- Born: 16 April 1976 (age 49) Jaffa, Israel
- Occupations: Film director, screenwriter, film critic
- Spouse: Lilach Sonin

= Aharon Keshales =

Israeli filmmaker (born 1976)

Aharon Keshales (אהרון קשלס; born 16 April 1976) is an Israeli film director, screenwriter, and film critic.

==Biography==
Keshales was born in Jaffa, Israel, to a Sephardic Jewish family. He grew up in Bat Yam, Israel. He served as a soldier in the Intelligence Corps of the Israel Defense Forces.

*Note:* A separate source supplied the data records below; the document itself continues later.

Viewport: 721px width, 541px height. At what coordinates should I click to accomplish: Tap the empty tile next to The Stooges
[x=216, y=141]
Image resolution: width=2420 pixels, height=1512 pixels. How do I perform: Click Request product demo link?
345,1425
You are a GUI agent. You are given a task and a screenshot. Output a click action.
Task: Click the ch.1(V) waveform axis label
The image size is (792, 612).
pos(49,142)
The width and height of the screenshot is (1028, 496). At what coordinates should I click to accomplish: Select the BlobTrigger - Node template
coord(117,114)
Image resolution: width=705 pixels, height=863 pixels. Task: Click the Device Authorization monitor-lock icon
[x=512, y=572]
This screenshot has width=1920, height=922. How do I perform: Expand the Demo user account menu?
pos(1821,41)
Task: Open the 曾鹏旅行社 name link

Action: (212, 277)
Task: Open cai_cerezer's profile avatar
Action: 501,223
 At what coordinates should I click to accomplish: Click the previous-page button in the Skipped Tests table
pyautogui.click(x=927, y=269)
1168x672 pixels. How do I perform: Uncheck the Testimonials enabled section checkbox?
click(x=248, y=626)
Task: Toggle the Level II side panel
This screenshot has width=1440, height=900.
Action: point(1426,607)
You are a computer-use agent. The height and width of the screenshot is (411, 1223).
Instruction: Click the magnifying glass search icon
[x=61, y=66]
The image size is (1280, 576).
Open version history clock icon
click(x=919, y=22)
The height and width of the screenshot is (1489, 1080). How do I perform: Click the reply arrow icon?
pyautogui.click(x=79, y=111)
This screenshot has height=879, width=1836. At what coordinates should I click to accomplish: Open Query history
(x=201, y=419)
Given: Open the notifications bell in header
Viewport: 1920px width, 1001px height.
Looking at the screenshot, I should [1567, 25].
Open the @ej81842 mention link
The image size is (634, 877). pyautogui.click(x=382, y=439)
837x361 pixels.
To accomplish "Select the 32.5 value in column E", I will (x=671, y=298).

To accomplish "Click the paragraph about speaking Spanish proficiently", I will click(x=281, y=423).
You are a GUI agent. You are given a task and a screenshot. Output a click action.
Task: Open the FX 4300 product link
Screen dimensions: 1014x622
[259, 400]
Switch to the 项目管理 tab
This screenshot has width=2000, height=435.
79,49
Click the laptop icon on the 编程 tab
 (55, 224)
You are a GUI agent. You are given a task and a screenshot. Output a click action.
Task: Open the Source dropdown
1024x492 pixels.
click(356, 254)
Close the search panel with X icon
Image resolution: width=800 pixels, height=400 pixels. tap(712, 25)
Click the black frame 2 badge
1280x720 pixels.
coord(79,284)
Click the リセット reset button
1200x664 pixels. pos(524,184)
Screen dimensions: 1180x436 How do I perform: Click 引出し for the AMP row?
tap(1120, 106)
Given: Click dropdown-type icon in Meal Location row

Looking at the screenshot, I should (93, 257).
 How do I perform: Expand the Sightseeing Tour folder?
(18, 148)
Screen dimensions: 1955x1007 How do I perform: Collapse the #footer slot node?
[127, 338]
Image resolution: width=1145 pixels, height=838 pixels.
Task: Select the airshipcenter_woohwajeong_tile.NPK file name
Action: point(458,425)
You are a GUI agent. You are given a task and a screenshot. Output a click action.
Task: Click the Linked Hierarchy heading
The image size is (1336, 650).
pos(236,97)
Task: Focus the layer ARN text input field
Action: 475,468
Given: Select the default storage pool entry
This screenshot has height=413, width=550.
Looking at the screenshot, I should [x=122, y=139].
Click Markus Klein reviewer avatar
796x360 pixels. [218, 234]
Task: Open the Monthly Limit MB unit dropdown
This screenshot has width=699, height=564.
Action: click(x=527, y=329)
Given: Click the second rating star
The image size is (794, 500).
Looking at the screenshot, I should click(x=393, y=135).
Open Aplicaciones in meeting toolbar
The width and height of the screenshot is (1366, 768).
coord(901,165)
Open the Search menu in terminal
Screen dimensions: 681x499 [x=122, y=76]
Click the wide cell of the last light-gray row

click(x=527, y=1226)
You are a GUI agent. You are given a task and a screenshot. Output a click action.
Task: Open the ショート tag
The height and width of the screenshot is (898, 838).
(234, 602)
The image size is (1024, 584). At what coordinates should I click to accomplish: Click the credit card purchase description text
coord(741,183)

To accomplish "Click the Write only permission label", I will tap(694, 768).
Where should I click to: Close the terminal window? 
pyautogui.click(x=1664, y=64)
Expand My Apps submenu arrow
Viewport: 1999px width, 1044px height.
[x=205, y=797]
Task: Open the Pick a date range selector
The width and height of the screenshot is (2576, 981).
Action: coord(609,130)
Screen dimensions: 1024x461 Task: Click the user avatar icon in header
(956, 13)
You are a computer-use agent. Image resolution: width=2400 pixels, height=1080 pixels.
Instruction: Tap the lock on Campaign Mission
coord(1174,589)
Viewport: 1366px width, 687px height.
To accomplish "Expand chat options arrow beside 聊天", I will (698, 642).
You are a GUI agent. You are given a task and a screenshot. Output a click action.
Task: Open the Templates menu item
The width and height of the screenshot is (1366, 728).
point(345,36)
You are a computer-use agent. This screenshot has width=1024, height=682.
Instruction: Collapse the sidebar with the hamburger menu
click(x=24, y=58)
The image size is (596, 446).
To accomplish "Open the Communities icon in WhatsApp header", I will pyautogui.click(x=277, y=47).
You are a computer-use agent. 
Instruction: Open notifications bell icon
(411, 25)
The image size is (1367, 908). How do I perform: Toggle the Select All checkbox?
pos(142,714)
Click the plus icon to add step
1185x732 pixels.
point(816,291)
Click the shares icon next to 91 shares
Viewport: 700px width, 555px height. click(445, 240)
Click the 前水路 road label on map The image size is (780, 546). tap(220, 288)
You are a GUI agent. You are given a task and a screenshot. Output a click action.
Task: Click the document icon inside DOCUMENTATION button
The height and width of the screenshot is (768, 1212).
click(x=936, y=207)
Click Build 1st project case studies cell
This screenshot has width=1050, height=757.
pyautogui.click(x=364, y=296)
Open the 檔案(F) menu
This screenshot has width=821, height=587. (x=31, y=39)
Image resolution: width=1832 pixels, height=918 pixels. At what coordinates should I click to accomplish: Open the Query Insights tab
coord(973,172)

Then studied at the Tel Aviv University's film school, where he later became a lecturer until completing his graduate degree in the interdisciplinary program at the Faculty of Arts.

At the same time, Keshales worked as film critic for Ynet, Globes, and Rating Magazine; and also created the film blog "Piranha Karina".

==Career==
In 2010, his directorial debut film, Rabies (Kalevet) was released, a film which he co-wrote and co-directed with Navot Papushado. In 2013 their second joint film came out - Big Bad Wolves.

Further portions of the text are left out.